When you copy the data that follows, reproduce every word exactly and leave out the images.

· · · · · · ·

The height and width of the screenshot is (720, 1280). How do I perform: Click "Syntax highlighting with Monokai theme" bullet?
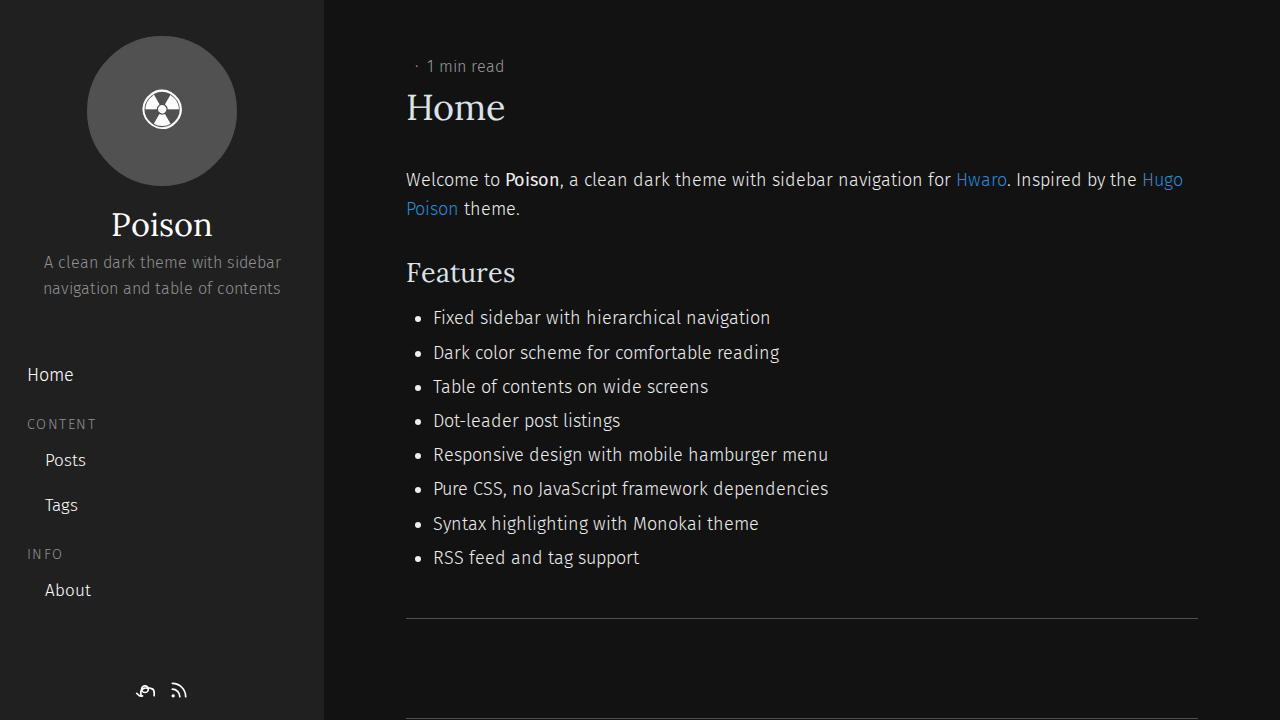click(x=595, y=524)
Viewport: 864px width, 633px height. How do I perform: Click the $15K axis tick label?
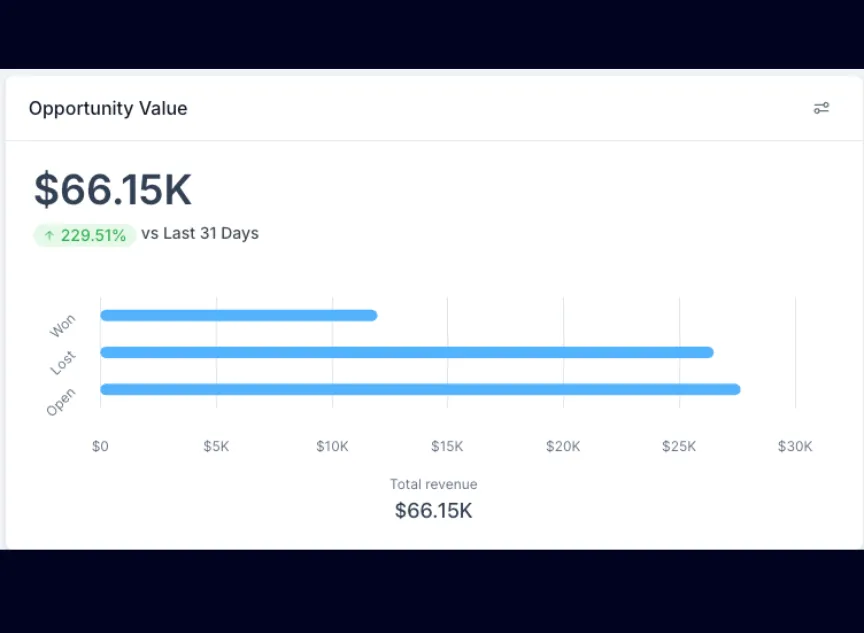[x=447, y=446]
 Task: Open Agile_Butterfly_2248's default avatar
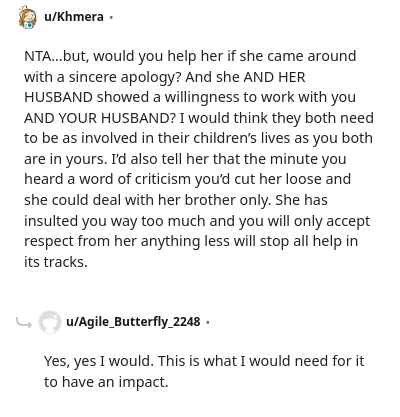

· · · · · · ·

Solution below:
The height and width of the screenshot is (720, 1280). How do I perform: Click "Syntax highlighting with Monokai theme" bullet?
click(x=595, y=524)
Viewport: 864px width, 633px height. How do I perform: Click the $15K axis tick label?
[x=447, y=446]
 Task: Open Agile_Butterfly_2248's default avatar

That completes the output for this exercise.